> O que fazer
[1] Segundo o trecho sobre intervenções humanitárias, qual órgão é o único que pode exercer a responsabilidade de proteger quando há emprego de força militar?
[2] Transcreva literalmente a parte do trecho sobre intervenções humanitárias que vai de "Sousa (2015) defende" até "direito positivo internacional.", incluindo ambas as expressões.

> Trecho selecionado
>>>>>
Sousa (2015) defende como critérios de ação militar justificada a perda de vidas em larga escala e a "limpeza étnica" em larga escala, desde que a intervenção produza a esperança razoável de que intervir irá restabelecer direitos básicos às pessoas.

Nesse sentido, a doutrina não se revela pacífica, pois há duas correntes: intervenções humanitárias autorizadas e não autorizadas. A primeira hipótese decorreria de autorização do próprio Estado objeto da intervenção, no intuito de assistir as autoridades locais a controlar a situação interna, enquanto a segunda dependeria de autorização da ONU (MEZZANOTTI, 2007). A segunda hipótese é controversa frente à dúvida da sua existência ou não no direito positivo internacional.

Ainda, “no contexto da discussão contemporânea sobre intervenções, há pelo menos três formas de conceber as “intervenções humanitárias”: (a) intervenção em defesa da democracia, (b) intervenção humanitária unilateral e (c) a responsabilidade de proteger” (SOUSA, 2015, p. 115). O jurista argumenta que a  responsabilidade de proteger não deve ser vista como uma intervenção humanitária unilateral e conclui que, em se tratando do emprego de força militar, a responsabilidade de proteger somente pode ser exercida pelo Conselho de Segurança da ONU (CSNU).
<<<<<
> Conjunto de itens
>>>>>
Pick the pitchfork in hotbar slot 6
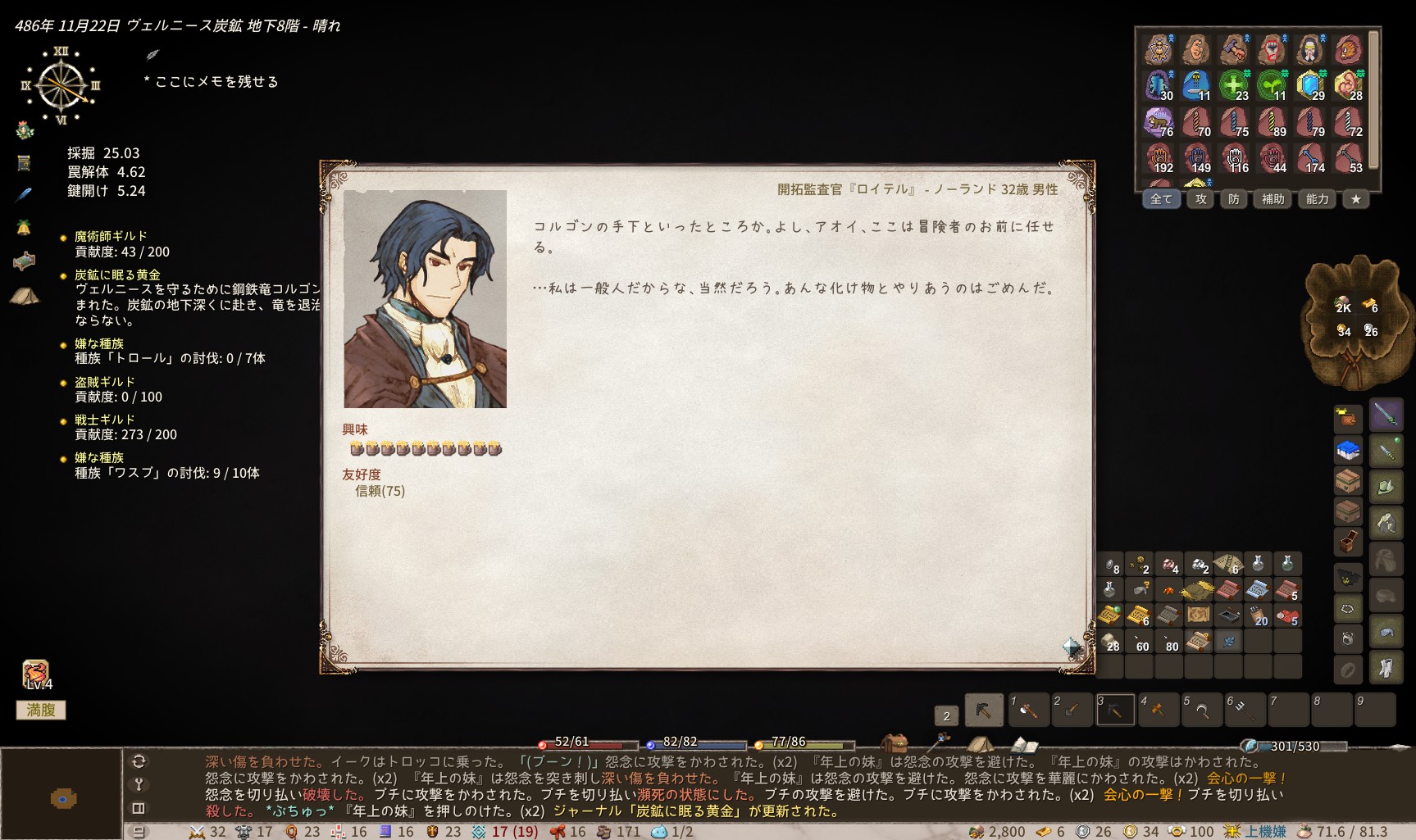This screenshot has width=1416, height=840. tap(1245, 710)
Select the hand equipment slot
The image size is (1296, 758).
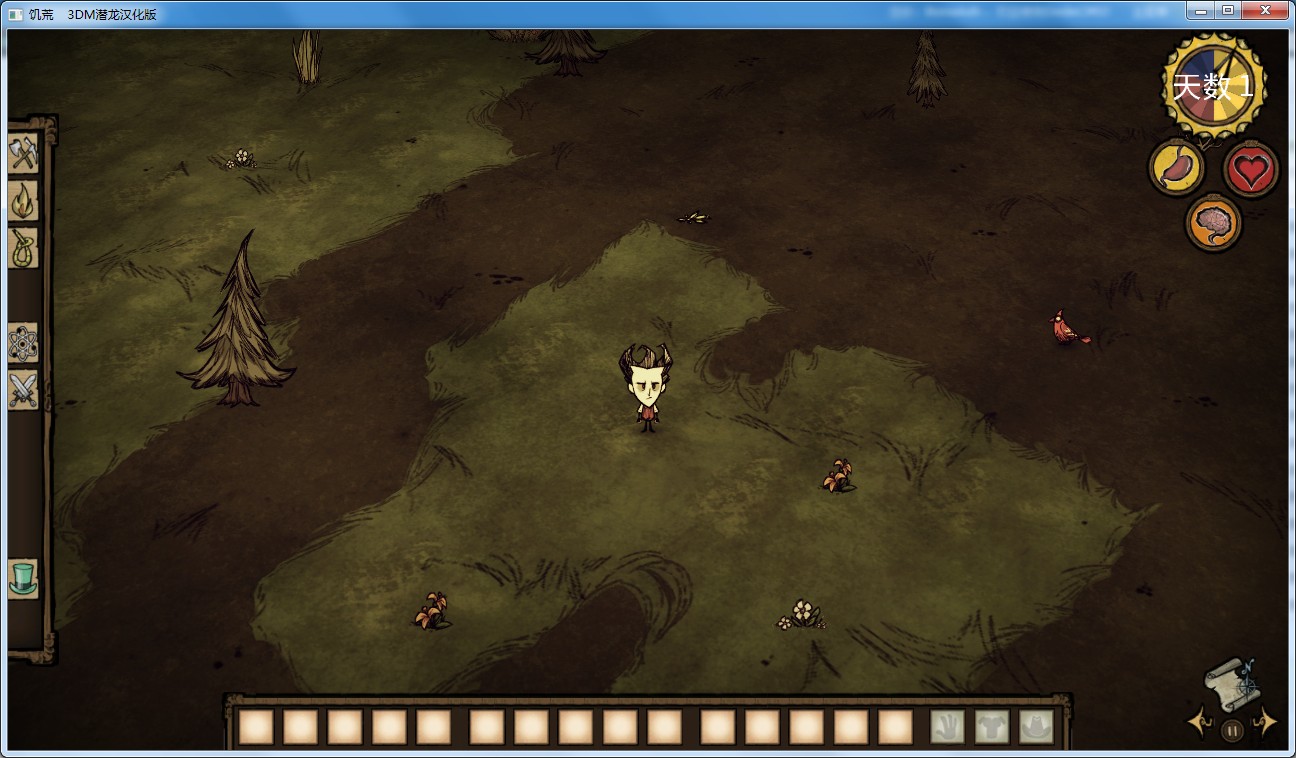[x=947, y=727]
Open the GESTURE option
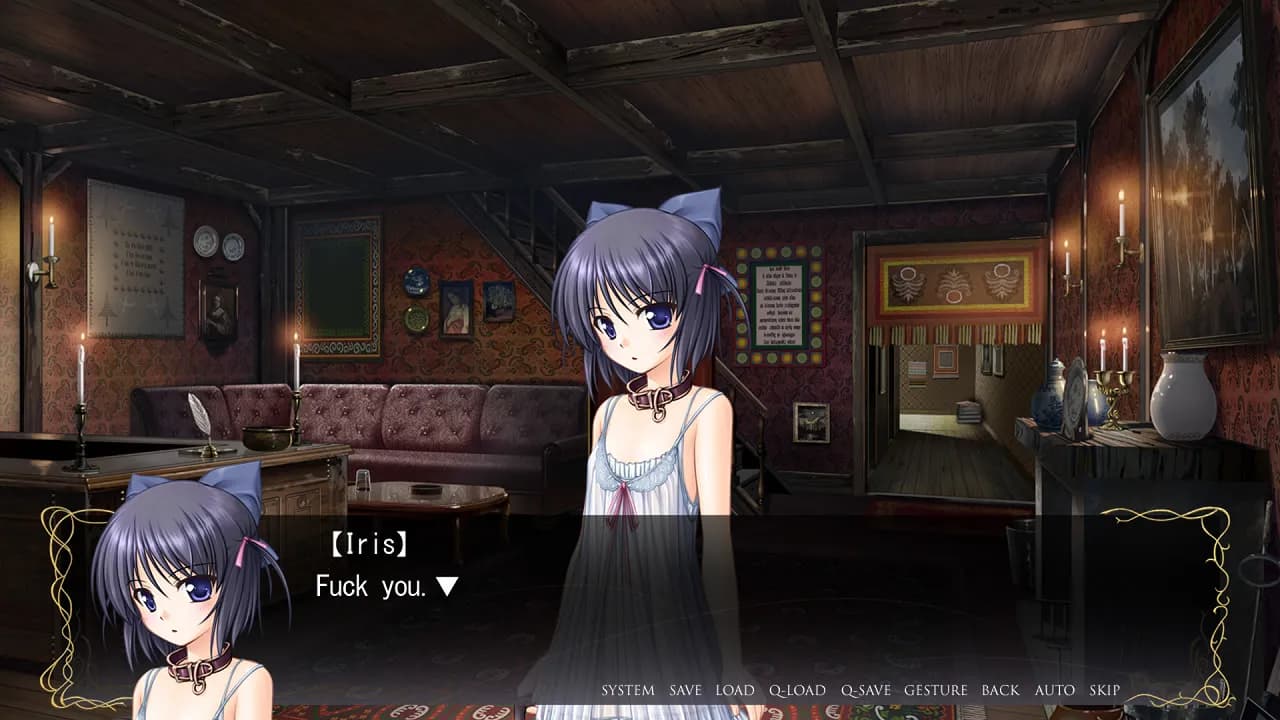Image resolution: width=1280 pixels, height=720 pixels. [936, 690]
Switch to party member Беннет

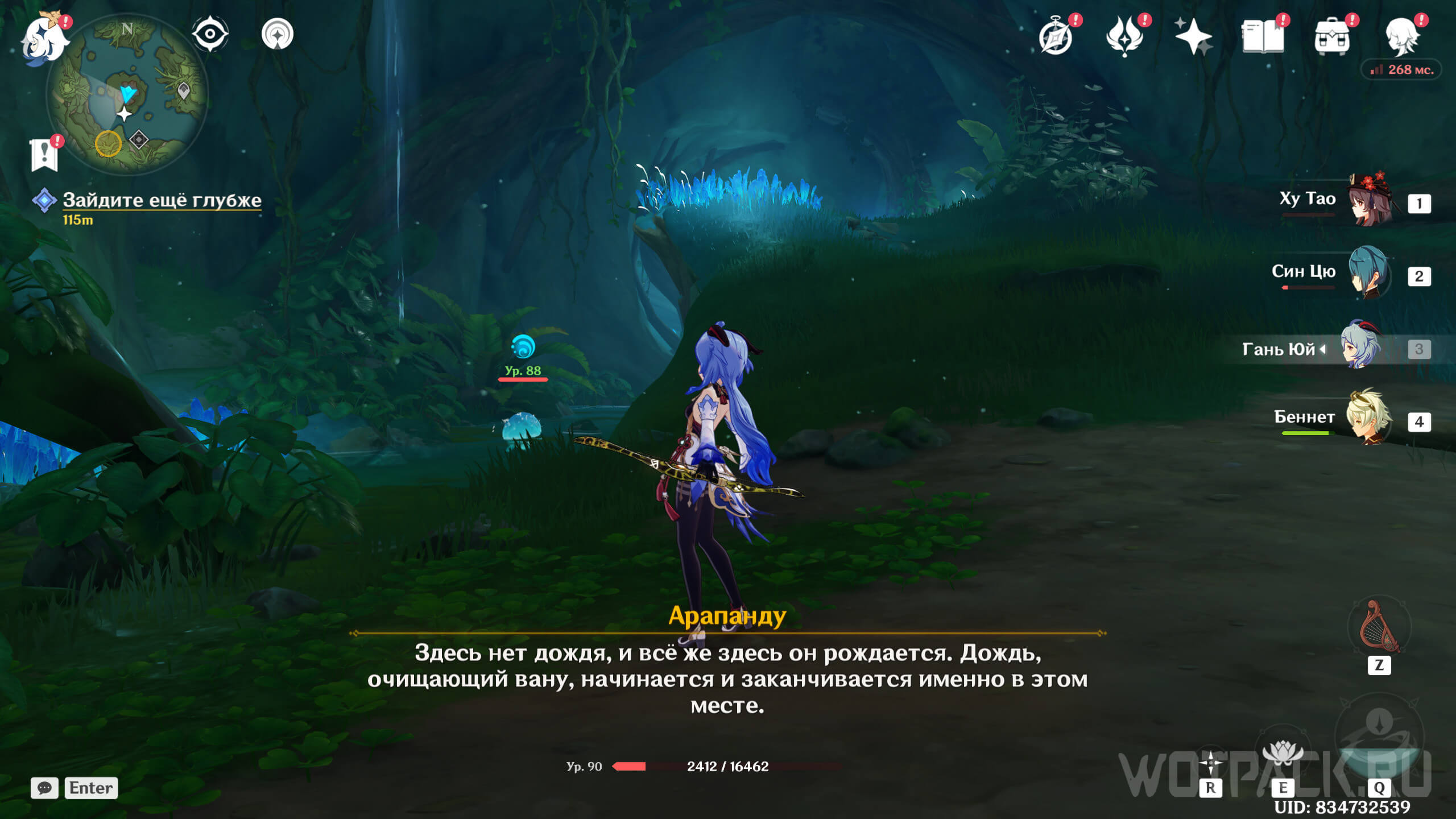click(x=1368, y=419)
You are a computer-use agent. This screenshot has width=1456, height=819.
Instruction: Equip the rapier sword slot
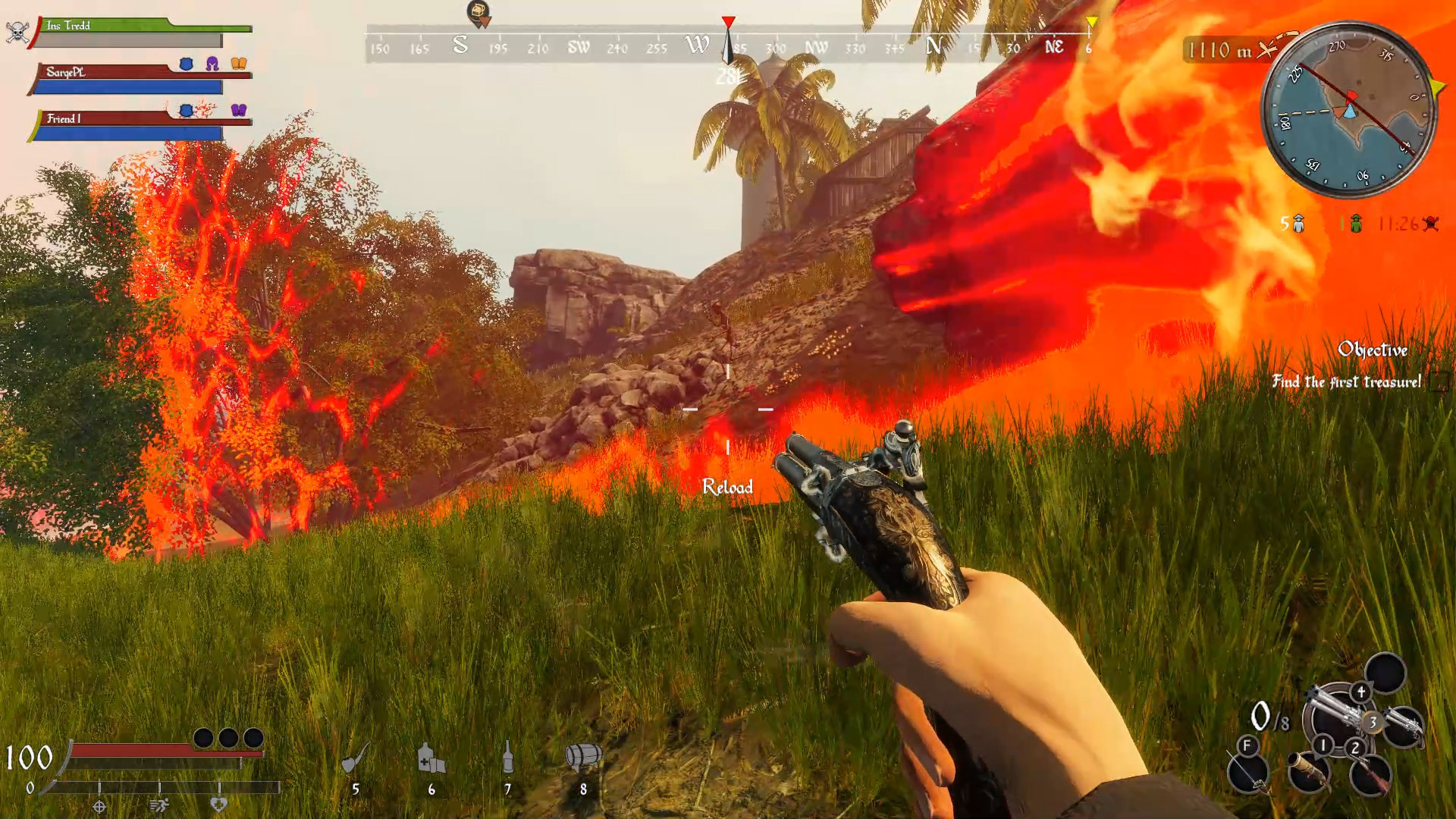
<<<<<
> Soluções detalhadas
[1] O Conselho de Segurança da ONU (CSNU).

[2]
Sousa (2015) defende como critérios de ação militar justificada a perda de vidas em larga escala e a "limpeza étnica" em larga escala, desde que a intervenção produza a esperança razoável de que intervir irá restabelecer direitos básicos às pessoas.

Nesse sentido, a doutrina não se revela pacífica, pois há duas correntes: intervenções humanitárias autorizadas e não autorizadas. A primeira hipótese decorreria de autorização do próprio Estado objeto da intervenção, no intuito de assistir as autoridades locais a controlar a situação interna, enquanto a segunda dependeria de autorização da ONU (MEZZANOTTI, 2007). A segunda hipótese é controversa frente à dúvida da sua existência ou não no direito positivo internacional.